Technology and economics also have a part to play. Satellite capacity is becoming more constrained. The spectrum for C-band satellites will be taken by 5G (and 6G) cellular links.
Fibre is good but inflexible. Major stadiums will have plenty of dark fibre permanently installed, but for most venues getting dedicated fibre connectivity means months of planning and installation. That, in turn, has to be paid for; contracts are likely to be measured in years when you only want hours.
The solution is the open internet. It can be implemented at very short notice, and you only pay for what you get.
Coping with network limitations
But of course, there are challenges. Bandwidth over the internet will be constrained, so you need to add a transport layer that provides the quality required with the resilience to network limitations. This needs to be designed for real time, broadcast-quality video transmission.
Often forgotten in these considerations is that the service level has to be maintained from the point of origination – the sports venue – to the point of delivery – the broadcast facility.

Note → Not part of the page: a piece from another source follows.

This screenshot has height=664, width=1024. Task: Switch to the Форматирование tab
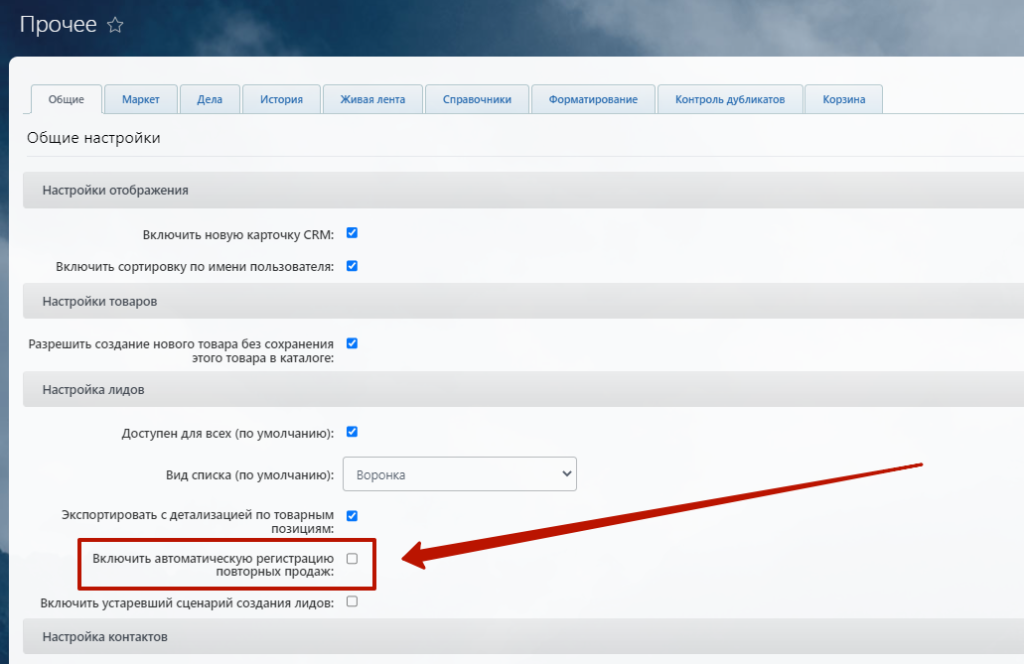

It is relatively easy to offer, say, four nines reliability from point-of-presence to point-of-presence. But it is only of use to broadcasters if you can deliver a demanding SLA from end to end.
Next is the question of synchronisation, which is difficult for multiple sources over the public internet where each individual stream might take a different path. In remote production, all the sources have to be timed or the audience will immediately lose faith in your coverage. You will be regarded as amateurish if the viewer cannot be intuitively sure what is actually live, what is happening now.
One of the benefits of remote production is that you can keep your talent – commentators and pundits – back at base. But the commentary has to match the pictures or, again, you alienate viewers.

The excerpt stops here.